Thanks for the review, most interesting.
They interviewed the two armorers, who spent six years making nothing but chain mail. Real steel "hero" mail, aluminum mail, and for the extras waaay in the background, plastic ring mail.
They said the demands for mail kept growing by a factor of ten every time they thought they were caught up. The movie kept getting bigger, and more of everything was needed. The costumers had to keep track of 14,000 costumes in three different scales.
They developed a machine to automatically take vinyl tubing, slit it, and cut it into rings. But after that, even the plastic ring mail was assembled by hand, one ring at a time. And the "hero" armor was done in a very dense, complicated pattern using smaller rings. Again, I suspect the real steel armor was used to acclimate the actors, and then given to them as gifts after the movie was done. 99.99% of the shooting was done using aluminum ring armor.

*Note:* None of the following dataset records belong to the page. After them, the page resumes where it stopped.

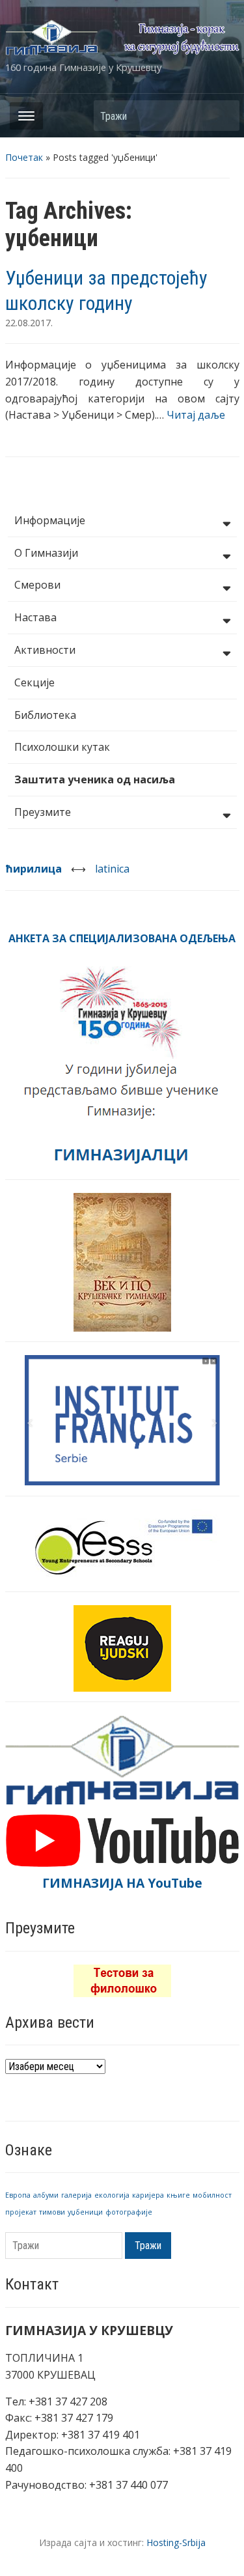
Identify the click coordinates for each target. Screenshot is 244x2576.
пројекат (20, 2212)
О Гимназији (46, 553)
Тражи (223, 115)
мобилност (212, 2195)
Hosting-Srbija (176, 2542)
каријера (148, 2195)
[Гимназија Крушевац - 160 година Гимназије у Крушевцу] (122, 36)
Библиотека (45, 715)
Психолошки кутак (62, 747)
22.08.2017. (29, 322)
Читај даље (196, 415)
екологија (111, 2195)
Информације (49, 520)
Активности (44, 650)
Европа (18, 2195)
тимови (52, 2212)
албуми (46, 2195)
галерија (76, 2195)
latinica (112, 868)
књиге (178, 2195)
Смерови (37, 585)
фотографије (128, 2212)
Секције (34, 682)
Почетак (24, 157)
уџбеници (85, 2212)
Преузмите (42, 812)
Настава (35, 617)
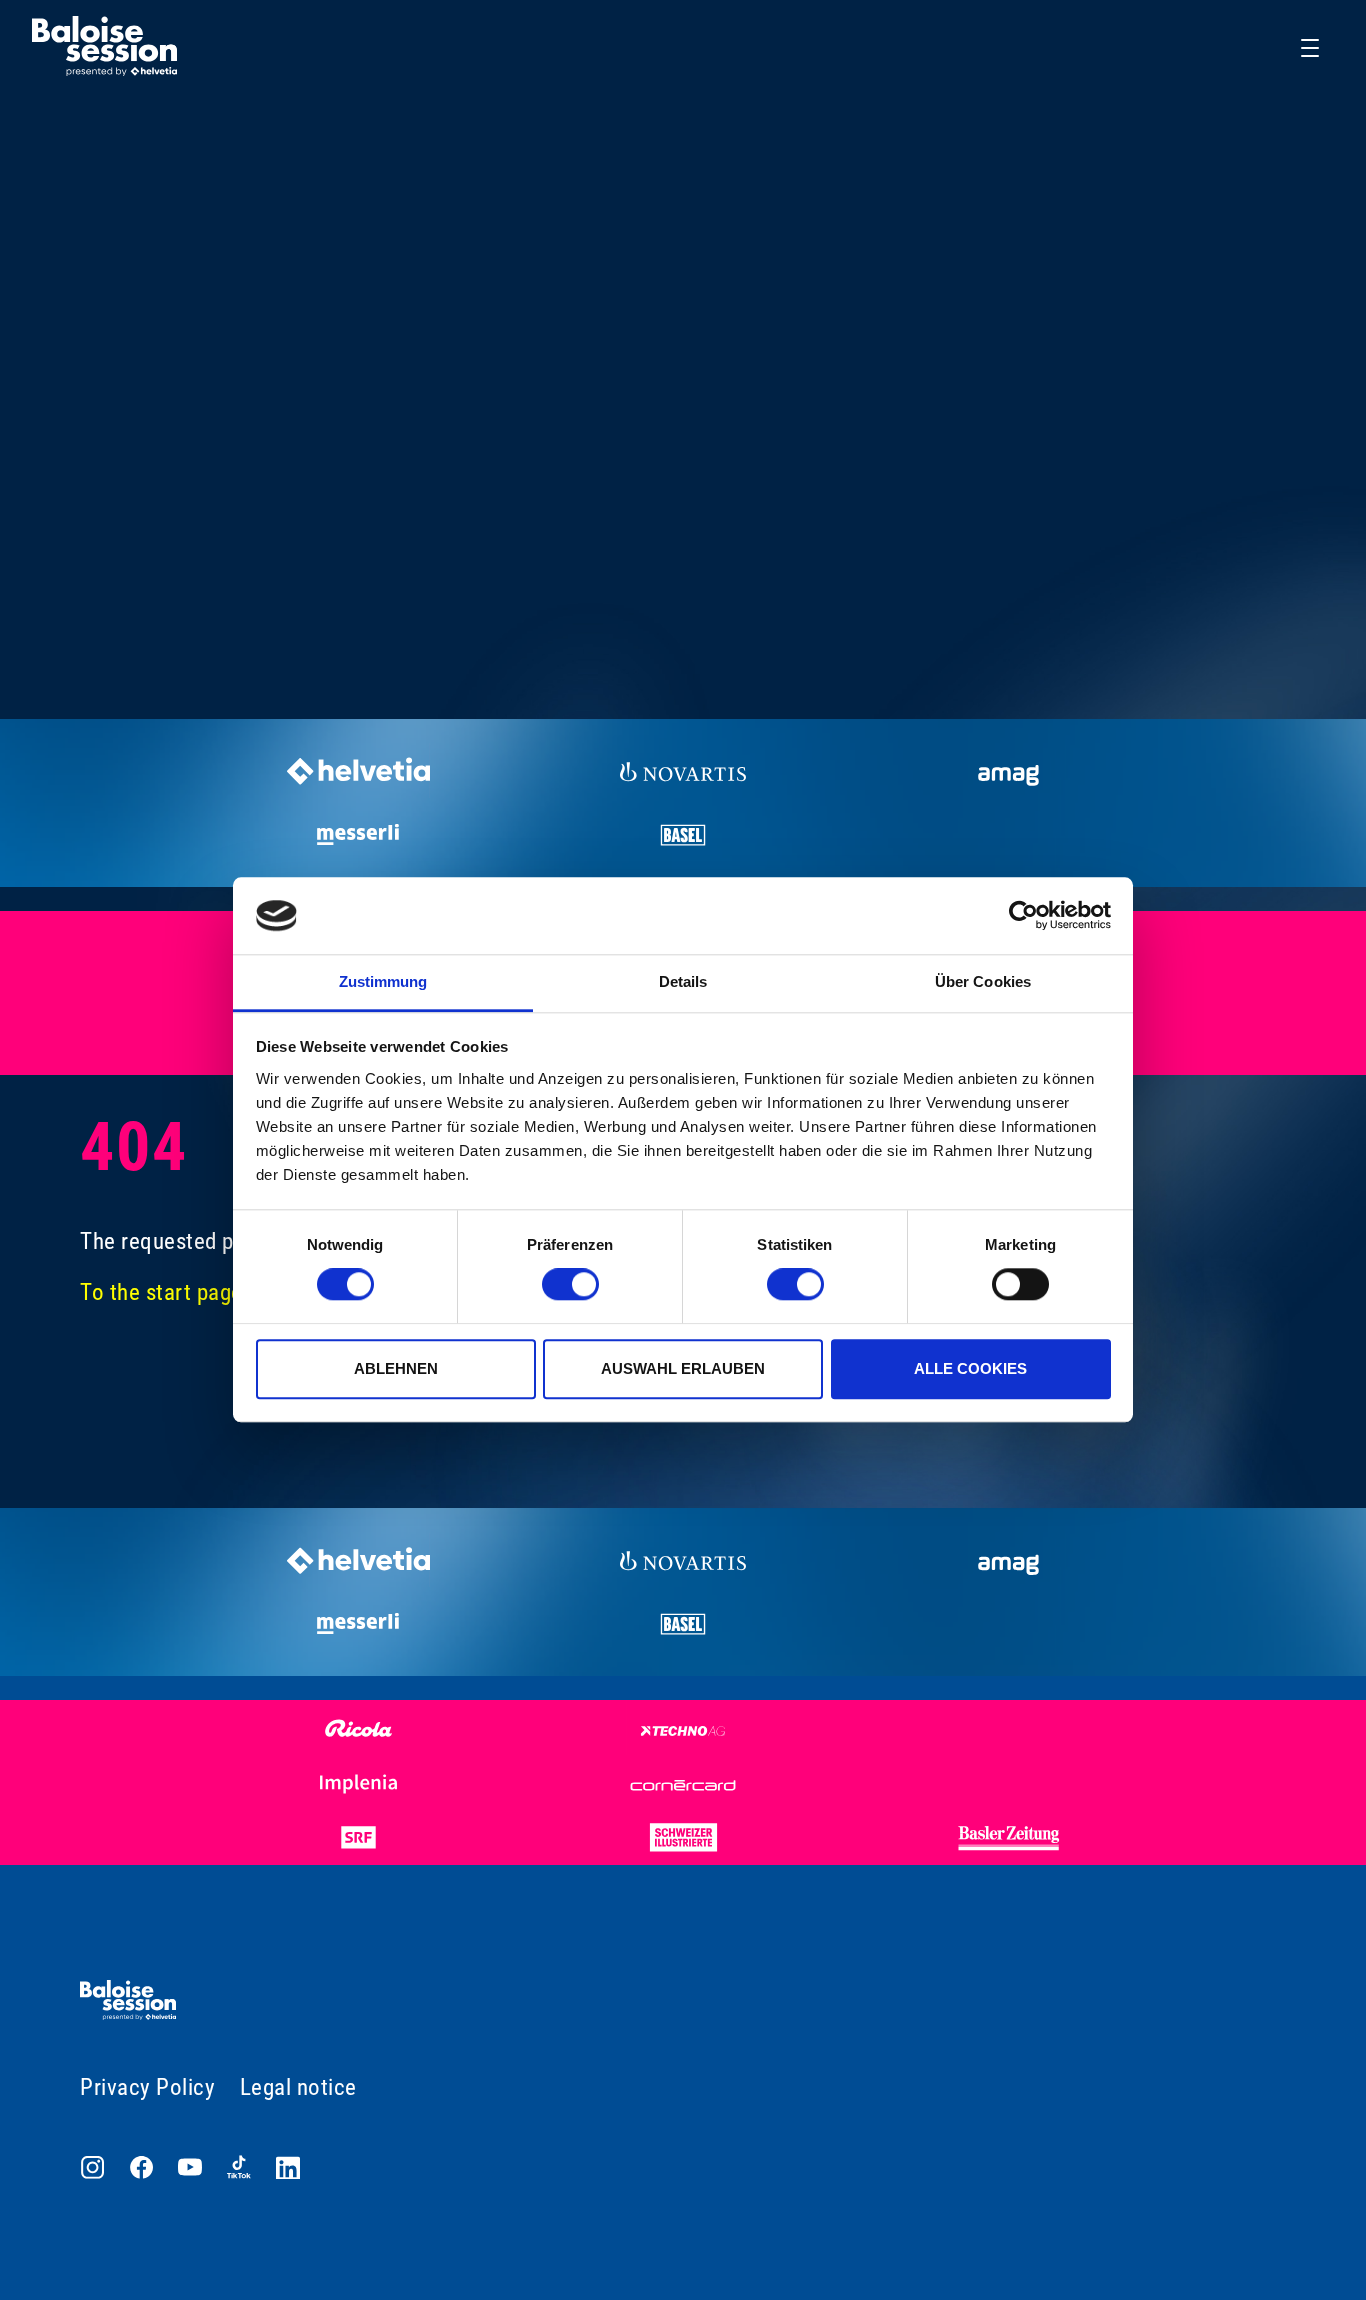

All of that got me to thinking about the effort that went into this movie. Some people worked on it for six solid years, hundreds more for something less than that, and thousands for many months, at least. My guess is that at least a thousand man-years went into the movies, and quite easily much more than that.
That level of dedication and enthusiasm shows up in the final result. Someone in the commentary said that there was nobody just reading lines and "acting" to get a pay check. Everyone believed in the book, and PJ's movie version. I think that's a tribute to both Tolkien and PJ to get that kind of commitment from people. It also makes me wonder if PJ can draw that out of himself and everyone else if he makes The Hobbit, which was never as grand and sweeping of a concept.